O confronto entre os protagonistas não se dá no vazio nem em um ambiente etéreo. Como Michael Mann já fez em “Miami Vice“, os cenários tem uma função dramática muito importante. Mesmo que não trabalhe o digital como viria a fazer posteriormente, o diretor filma Los Angeles em “Fogo contra fogo” de maneira expressiva. Primeiramente, porque a cidade está integrada aos conflitos dos personagens. É assim, por exemplo, quando Neil e Eady têm o primeiro encontro e parecem estar unidos à imagem sob as luzes brilhantes ao fundo para evocar, estilizadamente, o nascimento do romance entre eles. Mais adiante, Neil está de volta ao seu apartamento e uma vida solitária transparece na composição de um quadro em que ele está à frente de um trecho do mar visto pela janela com uma fotografia noturna e fria. Além disso, a construção visual preza pelo primor estético de amalgamar os personagens ao cenários, dando a ideia de que estão emoldurados por uma cidade que se relaciona com as emoções em jogo.

A atenção dada à composição dos cenários também impacta no desenvolvimento de uma história de crime urbano. As sequências de ação são filmadas de modo a se aproveitar dos ambientes da cidade, sabendo explorar a movimentação agitada de cidadãos durante o dia, a ocupação de diferentes espaços de um grande centro dos EUA e a aparente calmaria da noite. Em todos esses momentos, o cineasta se dedica com esmero à construção do espaço cênico, da relação entre os personagens e da ação propriamente. O melhor exemplo é a longa cena de confronto nas ruas entre a quadrilha e a equipe de policiais, pois a sensação de adrenalina da perseguição é palpável através dos efeitos sonoros dos tiros e da movimentação dos personagens pelo ambiente. Ainda assim, Michael Mann não valoriza apenas os grandes momentos de tensão e as set pieces mais notáveis, já que se preocupa com detalhes sutis das consequências da ação, como faz no close de Al Pacino no instante em que salva uma refém.

Fogo contra fogo” sabe dosar com eficiência a aceleração das cenas e a moderação do ritmo da narrativa para desenvolver os arcos dos personagens. Independentemente da intensidade em questão, o embate entre Neil e Vincent é o fio condutor de todo o filme. A trama cria uma expectativa crescente no público para vê-los juntos em cena, para revê-los mais uma vez pelo tempo que for possível quando se afastam e para apreciar os trabalhos de Al Pacino e Robert De Niro. Ao invés de também estarem em oposição, o desempenho de cada um deles dá subsídios para que o outro continue em um nível admirável.
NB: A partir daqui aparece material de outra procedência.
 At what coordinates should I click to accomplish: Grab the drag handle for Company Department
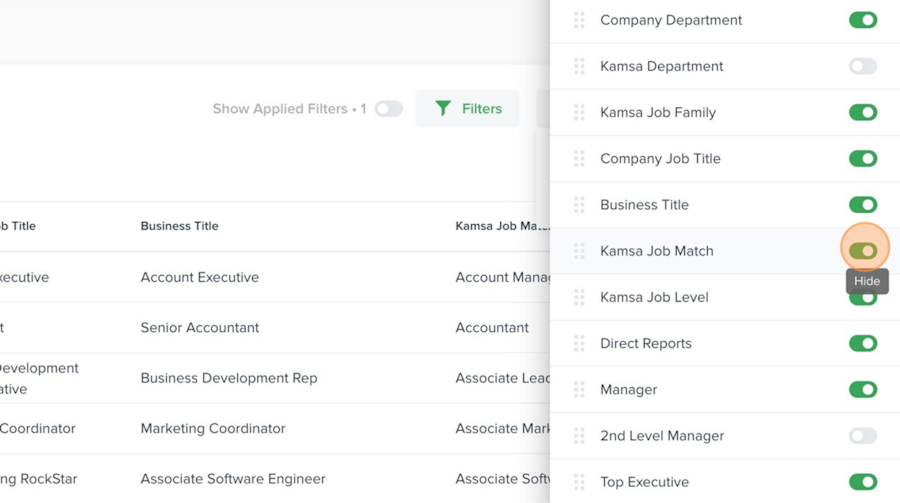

Nos minutos finais, Michael Mann estabelece muitos conflitos que correm em paralelo até uma última oportunidade de ver o policial e o ladrão se enfrentando. E a última sequência é o fechamento simbólico ideal para tudo que já havia sido apresentado: uma perseguição concebida para aproveitar um os detalhes espaciais de um aeroporto à noite, uma fotografia noturna pensada para ampliar a tensão a cada movimento da luz e dos aviões e as ações realizadas por Neil e Vincent para demonstrar como respeitam e admiram o outro apesar de estarem em lados opostos.